Request
Pull out each line of the listing that contains the string "Collapse", copying each line in full. Matching is case-sensitive.

====== The input ======

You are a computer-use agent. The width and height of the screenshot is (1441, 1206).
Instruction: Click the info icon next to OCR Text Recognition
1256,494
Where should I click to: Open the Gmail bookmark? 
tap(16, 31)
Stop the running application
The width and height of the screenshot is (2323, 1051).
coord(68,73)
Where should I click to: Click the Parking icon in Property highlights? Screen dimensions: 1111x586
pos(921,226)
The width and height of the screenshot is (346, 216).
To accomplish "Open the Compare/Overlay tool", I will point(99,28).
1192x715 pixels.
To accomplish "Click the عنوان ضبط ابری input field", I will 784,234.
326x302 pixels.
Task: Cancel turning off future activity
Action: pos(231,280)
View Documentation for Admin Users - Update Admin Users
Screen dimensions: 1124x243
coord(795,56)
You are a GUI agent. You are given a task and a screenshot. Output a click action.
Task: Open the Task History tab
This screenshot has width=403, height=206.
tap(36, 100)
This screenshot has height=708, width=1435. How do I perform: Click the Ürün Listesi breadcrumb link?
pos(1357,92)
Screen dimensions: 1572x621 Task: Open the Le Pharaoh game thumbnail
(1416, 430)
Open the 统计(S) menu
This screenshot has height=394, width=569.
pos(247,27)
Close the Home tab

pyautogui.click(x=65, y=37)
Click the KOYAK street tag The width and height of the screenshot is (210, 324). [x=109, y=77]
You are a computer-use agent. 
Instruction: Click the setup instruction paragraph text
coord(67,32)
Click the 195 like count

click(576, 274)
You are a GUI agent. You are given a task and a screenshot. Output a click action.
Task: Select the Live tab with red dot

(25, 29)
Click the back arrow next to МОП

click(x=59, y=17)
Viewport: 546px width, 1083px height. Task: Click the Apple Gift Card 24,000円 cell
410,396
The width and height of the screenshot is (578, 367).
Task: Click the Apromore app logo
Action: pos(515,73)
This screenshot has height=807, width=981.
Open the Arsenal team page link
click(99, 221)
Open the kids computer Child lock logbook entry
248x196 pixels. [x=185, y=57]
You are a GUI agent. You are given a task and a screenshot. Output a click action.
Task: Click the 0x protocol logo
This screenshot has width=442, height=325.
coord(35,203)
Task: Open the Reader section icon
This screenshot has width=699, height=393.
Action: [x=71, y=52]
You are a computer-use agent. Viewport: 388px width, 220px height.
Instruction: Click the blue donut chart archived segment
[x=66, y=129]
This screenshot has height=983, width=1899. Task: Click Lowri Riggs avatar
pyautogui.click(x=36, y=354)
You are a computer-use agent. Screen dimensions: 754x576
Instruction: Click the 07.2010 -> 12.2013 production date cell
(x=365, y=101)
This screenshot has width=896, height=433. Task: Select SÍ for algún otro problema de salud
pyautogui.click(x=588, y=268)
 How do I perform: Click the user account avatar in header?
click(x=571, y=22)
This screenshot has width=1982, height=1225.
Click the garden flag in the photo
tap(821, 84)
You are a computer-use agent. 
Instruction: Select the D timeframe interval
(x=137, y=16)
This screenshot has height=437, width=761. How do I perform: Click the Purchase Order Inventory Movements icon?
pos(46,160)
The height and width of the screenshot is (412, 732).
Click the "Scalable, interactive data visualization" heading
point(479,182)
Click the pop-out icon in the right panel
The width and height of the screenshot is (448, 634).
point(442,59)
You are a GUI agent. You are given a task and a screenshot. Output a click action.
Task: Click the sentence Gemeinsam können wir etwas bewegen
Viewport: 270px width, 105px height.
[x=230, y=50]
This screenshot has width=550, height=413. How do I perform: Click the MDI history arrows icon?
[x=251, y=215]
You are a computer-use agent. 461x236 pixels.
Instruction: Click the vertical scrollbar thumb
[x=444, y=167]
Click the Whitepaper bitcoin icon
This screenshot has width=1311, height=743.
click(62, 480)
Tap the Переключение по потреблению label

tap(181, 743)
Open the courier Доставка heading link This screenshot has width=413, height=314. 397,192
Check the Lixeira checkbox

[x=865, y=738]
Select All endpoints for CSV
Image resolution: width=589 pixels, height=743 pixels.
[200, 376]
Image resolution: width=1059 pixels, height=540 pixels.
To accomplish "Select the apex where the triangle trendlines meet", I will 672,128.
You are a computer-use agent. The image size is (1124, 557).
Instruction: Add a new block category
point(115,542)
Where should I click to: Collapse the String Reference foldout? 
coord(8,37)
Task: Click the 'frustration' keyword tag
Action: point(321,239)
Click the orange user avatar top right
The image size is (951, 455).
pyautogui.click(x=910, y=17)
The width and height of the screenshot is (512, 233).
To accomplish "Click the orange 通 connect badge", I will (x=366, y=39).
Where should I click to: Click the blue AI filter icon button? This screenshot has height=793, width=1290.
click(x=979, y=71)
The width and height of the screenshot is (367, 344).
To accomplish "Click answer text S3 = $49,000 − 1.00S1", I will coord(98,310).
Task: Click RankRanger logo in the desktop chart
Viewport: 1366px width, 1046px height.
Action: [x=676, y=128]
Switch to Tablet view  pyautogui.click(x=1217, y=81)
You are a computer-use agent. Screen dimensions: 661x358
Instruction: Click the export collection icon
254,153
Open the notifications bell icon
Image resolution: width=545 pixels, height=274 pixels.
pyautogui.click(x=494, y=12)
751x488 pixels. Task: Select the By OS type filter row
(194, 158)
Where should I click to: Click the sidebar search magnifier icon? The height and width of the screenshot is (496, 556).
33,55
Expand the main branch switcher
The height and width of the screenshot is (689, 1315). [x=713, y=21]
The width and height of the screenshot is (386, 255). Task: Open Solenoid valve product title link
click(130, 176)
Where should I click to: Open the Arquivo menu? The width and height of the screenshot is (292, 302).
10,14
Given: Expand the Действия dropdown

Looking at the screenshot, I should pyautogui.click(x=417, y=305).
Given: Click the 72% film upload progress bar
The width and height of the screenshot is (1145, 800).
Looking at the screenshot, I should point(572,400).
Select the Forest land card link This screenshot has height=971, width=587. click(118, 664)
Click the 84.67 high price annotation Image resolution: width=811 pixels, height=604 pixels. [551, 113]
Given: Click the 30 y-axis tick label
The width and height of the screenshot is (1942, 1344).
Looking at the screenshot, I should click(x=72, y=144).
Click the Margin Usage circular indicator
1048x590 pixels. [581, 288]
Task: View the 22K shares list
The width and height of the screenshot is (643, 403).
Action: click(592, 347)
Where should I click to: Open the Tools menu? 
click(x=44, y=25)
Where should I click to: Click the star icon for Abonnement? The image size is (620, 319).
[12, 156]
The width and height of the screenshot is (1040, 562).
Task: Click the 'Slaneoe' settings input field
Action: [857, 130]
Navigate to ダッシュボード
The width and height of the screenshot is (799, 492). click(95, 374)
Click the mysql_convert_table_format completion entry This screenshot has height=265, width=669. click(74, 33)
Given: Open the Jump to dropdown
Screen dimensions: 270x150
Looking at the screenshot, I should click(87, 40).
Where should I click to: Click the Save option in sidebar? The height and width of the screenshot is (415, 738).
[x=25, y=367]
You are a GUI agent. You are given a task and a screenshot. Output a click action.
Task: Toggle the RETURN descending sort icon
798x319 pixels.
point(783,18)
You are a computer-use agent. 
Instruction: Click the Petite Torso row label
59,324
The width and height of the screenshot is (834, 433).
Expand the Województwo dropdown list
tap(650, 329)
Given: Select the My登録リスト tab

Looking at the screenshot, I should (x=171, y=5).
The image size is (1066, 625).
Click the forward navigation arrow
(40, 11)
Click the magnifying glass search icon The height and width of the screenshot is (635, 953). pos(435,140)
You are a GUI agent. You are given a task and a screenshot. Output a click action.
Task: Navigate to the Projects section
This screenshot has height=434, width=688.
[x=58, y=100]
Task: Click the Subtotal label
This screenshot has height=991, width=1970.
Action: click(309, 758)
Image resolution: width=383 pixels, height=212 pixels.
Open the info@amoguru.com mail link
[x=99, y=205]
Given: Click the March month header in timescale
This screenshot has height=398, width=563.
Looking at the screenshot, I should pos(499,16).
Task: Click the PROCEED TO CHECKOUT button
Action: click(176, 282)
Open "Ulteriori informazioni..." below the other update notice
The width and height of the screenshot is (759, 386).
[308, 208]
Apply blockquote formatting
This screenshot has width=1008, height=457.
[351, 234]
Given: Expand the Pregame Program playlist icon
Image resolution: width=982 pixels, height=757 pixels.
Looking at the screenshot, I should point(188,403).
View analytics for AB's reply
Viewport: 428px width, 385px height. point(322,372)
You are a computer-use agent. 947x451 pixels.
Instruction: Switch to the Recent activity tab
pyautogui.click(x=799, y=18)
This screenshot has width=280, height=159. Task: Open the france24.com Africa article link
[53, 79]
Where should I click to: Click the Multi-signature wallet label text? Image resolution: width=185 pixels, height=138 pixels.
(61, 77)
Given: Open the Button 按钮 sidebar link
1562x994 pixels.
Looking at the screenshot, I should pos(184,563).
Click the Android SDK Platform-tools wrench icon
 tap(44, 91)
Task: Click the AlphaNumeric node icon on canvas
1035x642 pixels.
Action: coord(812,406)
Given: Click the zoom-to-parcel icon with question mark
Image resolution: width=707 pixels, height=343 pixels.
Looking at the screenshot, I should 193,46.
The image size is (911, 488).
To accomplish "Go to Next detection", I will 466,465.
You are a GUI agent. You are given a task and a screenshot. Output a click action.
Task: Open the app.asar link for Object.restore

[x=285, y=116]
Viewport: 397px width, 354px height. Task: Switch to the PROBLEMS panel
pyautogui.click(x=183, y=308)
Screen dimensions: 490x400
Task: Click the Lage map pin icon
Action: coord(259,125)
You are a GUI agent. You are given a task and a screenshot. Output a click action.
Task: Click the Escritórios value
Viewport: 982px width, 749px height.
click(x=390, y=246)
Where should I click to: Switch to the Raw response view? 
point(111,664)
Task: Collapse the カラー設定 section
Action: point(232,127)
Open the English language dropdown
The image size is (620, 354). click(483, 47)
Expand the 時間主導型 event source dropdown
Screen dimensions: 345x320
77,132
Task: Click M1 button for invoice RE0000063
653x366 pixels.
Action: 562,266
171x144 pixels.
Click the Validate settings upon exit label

======

Answer in full
Where should I click to: Collapse the String Reference foldout? 
Task: Collapse the カラー設定 section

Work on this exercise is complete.